München (dapd) l Zwei wegen Bestechung angeklagte ehemalige Topmanager des Anlagenbauers MAN Ferrostaal haben zum Auftakt ihres Prozesses ein Geständnis abgelegt und können jetzt mit einer Bewährungsstrafe rechnen. Das sicherte ihnen das Landgericht München nach einer Absprache mit Staatsanwaltschaft und Verteidigung zu.

Die an eine Investorengruppe verkaufte Ferrostaal müsste nach dieser Absprache 140 Millionen Euro Geldbuße zahlen.
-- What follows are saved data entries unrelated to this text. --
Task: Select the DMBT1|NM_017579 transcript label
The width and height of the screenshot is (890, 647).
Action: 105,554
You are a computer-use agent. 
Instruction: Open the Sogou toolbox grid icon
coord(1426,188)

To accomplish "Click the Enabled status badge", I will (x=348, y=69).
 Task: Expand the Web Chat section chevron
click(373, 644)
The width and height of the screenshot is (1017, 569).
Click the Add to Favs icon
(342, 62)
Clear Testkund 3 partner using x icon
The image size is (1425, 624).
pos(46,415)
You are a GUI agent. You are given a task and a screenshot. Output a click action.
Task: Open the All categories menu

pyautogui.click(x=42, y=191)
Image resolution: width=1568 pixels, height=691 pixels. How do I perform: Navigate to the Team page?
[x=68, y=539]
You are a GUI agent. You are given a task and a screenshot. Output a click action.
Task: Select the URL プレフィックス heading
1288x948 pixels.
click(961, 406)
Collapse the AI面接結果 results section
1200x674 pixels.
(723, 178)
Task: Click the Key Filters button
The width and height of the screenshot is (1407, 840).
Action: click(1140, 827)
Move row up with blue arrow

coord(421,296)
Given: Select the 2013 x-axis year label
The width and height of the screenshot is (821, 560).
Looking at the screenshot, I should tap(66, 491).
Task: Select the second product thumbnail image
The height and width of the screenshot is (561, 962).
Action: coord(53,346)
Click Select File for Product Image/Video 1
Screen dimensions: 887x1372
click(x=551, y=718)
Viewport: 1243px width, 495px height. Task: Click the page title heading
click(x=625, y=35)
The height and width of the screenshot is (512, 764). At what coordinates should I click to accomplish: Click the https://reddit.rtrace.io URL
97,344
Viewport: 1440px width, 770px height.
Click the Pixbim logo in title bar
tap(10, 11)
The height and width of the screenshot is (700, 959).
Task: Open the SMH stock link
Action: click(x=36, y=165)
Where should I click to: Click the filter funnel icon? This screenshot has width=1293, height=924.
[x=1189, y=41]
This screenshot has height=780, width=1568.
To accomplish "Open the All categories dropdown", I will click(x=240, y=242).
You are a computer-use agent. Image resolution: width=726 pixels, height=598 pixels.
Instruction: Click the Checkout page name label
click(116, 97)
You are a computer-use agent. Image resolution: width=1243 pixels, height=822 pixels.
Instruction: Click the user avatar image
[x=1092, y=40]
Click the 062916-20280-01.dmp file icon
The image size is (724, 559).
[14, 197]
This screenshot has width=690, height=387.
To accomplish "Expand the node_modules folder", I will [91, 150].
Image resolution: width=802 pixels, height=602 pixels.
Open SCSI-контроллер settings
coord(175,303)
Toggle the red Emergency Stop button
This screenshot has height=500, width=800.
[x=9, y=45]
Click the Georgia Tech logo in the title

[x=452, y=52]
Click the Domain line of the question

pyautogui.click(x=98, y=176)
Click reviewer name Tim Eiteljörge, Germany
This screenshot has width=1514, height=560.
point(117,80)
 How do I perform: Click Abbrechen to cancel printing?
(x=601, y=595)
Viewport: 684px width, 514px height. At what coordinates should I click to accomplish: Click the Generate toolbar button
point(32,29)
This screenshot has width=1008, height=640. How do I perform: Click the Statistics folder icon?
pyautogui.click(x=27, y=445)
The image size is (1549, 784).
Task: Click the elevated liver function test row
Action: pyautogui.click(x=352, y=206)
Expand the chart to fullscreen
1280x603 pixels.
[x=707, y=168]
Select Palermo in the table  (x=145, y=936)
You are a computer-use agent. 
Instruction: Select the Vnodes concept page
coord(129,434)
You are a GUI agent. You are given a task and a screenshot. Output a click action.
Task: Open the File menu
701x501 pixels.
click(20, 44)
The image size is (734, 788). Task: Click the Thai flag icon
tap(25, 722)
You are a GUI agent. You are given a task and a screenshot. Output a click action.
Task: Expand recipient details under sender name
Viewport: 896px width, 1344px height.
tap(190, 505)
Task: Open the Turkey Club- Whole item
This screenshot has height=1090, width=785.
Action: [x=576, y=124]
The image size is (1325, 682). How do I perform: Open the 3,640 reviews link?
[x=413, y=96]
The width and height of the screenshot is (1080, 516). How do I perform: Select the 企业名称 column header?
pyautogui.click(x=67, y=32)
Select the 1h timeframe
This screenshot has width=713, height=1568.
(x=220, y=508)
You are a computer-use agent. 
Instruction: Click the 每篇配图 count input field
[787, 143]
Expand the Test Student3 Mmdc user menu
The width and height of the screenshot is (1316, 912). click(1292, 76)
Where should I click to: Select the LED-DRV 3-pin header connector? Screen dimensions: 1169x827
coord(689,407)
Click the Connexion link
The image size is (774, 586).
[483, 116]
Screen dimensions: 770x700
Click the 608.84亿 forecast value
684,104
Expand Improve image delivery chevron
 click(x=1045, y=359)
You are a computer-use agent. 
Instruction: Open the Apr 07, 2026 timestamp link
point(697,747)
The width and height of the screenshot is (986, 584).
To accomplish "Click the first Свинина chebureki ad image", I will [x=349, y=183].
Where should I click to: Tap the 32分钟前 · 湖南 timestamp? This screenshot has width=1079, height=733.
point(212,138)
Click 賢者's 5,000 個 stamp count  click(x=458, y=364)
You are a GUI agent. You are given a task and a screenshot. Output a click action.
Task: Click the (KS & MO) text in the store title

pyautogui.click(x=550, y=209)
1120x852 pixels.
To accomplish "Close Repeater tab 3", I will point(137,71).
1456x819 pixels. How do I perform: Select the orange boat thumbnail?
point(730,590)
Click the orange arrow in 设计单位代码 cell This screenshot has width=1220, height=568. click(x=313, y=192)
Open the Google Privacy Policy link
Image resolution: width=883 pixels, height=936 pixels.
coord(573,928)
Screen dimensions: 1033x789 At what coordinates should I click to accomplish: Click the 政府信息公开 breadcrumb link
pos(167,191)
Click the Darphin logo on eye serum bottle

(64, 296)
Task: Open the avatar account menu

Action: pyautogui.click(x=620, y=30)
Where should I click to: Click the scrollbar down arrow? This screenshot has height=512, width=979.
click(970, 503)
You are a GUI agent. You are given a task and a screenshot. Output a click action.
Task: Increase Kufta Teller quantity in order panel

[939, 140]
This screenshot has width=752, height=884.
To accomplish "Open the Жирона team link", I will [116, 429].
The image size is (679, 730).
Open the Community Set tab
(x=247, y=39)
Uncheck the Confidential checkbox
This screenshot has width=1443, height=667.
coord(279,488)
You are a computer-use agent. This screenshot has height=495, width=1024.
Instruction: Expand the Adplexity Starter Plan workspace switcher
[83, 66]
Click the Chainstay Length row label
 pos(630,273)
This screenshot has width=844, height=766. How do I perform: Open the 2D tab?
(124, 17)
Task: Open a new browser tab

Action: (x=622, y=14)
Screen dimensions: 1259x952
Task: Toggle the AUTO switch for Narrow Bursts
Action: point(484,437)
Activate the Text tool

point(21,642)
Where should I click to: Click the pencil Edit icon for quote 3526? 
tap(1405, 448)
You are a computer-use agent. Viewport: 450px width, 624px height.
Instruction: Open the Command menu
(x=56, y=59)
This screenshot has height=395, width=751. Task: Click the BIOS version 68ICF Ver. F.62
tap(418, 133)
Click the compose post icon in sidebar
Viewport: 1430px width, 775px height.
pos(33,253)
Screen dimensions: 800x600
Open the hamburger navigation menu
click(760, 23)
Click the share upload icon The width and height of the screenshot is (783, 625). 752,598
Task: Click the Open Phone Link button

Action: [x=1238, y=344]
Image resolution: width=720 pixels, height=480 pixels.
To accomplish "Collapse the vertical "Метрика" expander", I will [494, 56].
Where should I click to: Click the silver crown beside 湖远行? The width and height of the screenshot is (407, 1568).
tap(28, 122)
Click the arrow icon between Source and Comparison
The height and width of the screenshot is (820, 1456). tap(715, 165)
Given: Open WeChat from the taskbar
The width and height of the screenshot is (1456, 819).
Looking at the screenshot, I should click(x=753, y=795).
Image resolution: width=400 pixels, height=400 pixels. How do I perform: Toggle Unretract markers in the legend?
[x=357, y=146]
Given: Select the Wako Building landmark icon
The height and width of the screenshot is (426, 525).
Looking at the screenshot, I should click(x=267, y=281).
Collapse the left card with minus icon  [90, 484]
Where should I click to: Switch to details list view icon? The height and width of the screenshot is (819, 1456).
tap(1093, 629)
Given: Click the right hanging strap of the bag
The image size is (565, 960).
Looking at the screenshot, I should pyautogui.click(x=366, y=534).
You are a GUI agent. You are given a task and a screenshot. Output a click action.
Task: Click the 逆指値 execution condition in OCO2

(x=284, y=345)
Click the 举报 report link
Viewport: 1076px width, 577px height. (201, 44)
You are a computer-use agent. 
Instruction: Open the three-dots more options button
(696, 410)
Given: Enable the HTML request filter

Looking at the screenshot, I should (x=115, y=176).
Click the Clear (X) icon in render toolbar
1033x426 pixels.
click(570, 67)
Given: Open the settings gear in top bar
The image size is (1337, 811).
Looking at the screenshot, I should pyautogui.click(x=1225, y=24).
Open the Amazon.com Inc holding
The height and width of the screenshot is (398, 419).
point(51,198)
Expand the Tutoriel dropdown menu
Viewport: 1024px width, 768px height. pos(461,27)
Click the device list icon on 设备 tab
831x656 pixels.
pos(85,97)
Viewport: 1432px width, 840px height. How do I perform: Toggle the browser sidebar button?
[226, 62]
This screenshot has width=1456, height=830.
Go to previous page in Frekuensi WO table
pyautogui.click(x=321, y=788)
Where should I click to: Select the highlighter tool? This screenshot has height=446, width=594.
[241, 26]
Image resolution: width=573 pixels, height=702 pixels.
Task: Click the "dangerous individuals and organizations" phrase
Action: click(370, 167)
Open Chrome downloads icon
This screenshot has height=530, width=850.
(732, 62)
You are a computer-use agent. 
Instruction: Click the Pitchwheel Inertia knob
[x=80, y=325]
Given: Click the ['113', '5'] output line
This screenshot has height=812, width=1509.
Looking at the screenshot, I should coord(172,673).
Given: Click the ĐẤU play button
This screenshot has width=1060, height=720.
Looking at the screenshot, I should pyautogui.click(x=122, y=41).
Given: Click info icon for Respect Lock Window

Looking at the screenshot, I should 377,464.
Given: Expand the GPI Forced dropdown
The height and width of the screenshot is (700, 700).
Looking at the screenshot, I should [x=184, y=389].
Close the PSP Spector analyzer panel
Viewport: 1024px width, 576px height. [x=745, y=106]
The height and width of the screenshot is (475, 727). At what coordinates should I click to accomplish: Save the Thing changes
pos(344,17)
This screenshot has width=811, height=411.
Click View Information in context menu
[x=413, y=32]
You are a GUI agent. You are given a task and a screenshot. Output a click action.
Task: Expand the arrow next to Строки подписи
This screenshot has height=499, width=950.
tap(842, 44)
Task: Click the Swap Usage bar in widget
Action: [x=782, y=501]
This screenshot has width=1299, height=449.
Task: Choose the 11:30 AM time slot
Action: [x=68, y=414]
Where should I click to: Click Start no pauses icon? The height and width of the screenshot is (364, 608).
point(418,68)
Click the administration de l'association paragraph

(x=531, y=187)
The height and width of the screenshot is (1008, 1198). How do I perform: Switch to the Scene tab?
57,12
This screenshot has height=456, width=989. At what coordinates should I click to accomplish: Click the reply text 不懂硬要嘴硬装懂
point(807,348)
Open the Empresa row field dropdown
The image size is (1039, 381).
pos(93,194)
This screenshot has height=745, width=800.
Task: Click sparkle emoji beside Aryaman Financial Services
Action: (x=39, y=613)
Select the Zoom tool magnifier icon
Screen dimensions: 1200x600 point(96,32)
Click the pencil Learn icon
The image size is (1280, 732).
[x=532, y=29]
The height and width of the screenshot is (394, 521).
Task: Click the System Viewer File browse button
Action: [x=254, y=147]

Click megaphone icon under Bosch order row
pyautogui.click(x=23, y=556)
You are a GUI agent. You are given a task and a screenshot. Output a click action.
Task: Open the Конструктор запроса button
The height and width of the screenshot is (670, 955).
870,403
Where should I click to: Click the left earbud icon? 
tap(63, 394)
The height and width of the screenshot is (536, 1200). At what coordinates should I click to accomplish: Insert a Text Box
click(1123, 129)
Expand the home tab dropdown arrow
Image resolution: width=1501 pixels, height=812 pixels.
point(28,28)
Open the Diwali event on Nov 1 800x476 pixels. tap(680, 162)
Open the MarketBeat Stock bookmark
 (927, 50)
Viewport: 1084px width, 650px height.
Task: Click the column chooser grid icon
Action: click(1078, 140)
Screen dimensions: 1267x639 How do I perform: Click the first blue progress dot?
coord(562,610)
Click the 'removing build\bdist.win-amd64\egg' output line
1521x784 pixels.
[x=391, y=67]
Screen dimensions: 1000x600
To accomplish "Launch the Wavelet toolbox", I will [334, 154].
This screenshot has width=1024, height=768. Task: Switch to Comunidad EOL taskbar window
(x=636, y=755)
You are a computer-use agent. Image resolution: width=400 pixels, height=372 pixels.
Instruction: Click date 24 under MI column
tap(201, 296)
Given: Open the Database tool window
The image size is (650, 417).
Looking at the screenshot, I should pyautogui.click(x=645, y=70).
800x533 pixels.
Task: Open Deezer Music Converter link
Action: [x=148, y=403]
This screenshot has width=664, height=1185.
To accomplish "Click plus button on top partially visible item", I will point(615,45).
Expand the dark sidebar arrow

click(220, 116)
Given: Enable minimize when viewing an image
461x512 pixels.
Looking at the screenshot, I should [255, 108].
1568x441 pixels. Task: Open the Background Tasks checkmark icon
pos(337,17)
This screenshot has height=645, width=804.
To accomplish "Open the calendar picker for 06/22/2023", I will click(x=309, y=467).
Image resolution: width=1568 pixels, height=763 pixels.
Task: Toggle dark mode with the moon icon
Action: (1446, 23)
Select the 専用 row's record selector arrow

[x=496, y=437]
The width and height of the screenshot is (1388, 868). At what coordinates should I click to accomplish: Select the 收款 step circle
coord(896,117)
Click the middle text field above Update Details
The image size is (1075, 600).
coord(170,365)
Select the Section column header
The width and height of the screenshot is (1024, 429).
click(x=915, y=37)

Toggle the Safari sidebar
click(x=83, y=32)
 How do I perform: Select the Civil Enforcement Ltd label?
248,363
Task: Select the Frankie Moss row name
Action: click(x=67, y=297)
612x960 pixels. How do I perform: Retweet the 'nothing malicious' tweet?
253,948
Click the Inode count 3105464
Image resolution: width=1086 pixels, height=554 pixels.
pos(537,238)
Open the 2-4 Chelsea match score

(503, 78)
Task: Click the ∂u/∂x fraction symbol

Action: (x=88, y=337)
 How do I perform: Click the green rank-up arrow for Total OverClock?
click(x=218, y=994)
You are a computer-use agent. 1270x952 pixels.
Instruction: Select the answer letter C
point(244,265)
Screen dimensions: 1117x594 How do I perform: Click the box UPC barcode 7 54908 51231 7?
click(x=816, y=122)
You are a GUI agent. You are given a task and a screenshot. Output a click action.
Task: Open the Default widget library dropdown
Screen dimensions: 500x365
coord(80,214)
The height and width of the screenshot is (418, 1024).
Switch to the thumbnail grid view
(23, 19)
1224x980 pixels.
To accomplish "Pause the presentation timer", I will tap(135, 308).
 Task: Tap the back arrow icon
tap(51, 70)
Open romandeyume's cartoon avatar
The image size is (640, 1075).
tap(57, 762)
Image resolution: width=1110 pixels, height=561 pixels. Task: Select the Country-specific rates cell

Das Urteil wird für nächste Woche erwartet.

Der ehemalige MAN-Ferrostaal-Vorstand Johann-Friedrich Haun und der frühere Prokurist Hans-Dieter M. gaben gestern zu, ab dem Jahr 2000 in Griechenland und Portugal rund 62 Millionen Euro Bestechungsgeld für U-Boot-Aufträge bezahlt zu haben. Haun hatte sich bei dem damaligen griechischen Verteidigungsminister erkundigt, was er gegen ein französisches Konkurrenzangebot tun könne, und der Minister hatte ihm einen Freund als Kontaktmann genannt. Dieser Freund hatte laut Anklage Millionen in bar kassiert, zig weitere Millionen wurden über einen in Griechenland gut vernetzten sogenannten Gebetskreis und mit Hilfe von Briefkastenfirmen an Entscheidungsträger in Griechenland verteilt.